Goran Meredith, étudiant en études américaines de 19 ans à l'Université de Varsovie, souligne que l'argent et le bon timing estival lui ont permis de participer à ce programme, autrement il "n'aurait pas eu le temps d'être là".

La guerre en Ukraine a également motivé sa décision.

Michal Piekut envisage, lui, une carrière militaire future: "Je veux devenir soldat de réserve et, si nécessaire, servir ma patrie".

S'inspirer de l'Ukraine

Juste après l'invasion de l'Ukraine par la Russie, la Pologne a adopté une loi sur la sécurité nationale dont l'un des objectifs est d'"augmenter les effectifs militaires".

Elle a également introduit une conscription volontaire qui, selon le lieutenant Gelej, a attiré près de 90.000 candidats en 2023 et 2024.

La Pologne a lancé le programme "Vacances avec l'armée", ainsi que des exercices dans les écoles et des stages militaires le week-end pour les civils, promus par une vaste campagne sur les réseaux sociaux.

"L'expérience ukrainienne nous enseigne (...) que l'armée professionnelle s'épuise en un an environ", dit Bartosz Marczuk, expert de l'Institut Sobieski et co-auteur d'un rapport sur l'idée d'un retour possible à une formation militaire obligatoire en Pologne.

"Nous sommes le plus grand pays du flanc oriental (de l'Otan) et, dans les faits, la clé de voûte de la sécurité à ce flanc", souligne-t-il.

Selon lui, toute réintroduction du service militaire obligatoire en Pologne devrait être précédée de programmes volontaires.

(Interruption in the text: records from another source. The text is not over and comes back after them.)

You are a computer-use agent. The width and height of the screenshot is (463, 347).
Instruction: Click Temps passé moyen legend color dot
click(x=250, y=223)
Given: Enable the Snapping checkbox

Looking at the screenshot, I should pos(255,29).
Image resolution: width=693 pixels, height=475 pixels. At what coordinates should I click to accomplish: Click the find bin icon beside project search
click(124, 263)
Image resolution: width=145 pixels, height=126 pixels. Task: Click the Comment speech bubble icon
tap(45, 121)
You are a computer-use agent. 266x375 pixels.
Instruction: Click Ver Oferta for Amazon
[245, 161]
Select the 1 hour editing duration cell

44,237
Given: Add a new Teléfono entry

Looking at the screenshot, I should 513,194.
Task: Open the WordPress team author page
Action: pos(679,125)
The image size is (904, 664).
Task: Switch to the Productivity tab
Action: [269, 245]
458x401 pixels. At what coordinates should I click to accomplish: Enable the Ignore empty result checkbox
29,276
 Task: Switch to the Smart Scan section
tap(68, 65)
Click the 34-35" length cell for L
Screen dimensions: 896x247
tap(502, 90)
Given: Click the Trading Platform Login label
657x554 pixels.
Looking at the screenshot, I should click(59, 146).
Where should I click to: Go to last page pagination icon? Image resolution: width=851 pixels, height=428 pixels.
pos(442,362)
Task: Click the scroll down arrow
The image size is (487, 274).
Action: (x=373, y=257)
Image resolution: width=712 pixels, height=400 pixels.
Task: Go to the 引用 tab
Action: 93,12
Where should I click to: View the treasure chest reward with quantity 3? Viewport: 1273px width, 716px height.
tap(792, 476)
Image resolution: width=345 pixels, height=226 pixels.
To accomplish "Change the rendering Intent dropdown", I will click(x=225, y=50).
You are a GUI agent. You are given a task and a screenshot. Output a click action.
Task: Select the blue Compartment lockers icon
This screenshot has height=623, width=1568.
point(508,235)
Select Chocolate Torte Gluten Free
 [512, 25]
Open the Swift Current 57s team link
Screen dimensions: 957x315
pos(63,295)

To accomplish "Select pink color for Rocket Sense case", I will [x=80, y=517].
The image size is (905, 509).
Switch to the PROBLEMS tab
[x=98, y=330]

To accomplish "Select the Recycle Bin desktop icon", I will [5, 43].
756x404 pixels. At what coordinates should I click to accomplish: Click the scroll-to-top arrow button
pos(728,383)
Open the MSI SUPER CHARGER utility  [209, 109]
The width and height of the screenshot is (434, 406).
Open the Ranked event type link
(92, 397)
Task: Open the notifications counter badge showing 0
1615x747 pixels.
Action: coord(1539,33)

"Toutes les initiatives de ce type doivent être soutenues", déclare-t-il à l'AFP.

En mars, le Premier ministre polonais Donald Tusk a annoncé qu'à l'horizon 2027, la Pologne étendrait son programme de formation militaire volontaire pour pouvoir accueillir 100.000 recrues par an, afin de créer "une armée de réservistes".

Michal Piekut doute cependant que ses compatriotes soient à la hauteur de la tâche.

"La plupart des adultes n'y arriveraient pas. Les exigences sont très élevées, physiquement, psychologiquement, et en termes de discipline", estime-t-il.

Goran Meredith y consent: "Nous en sommes à notre première semaine et déjà 10 personnes ont abandonné, cela en dit long, hélas".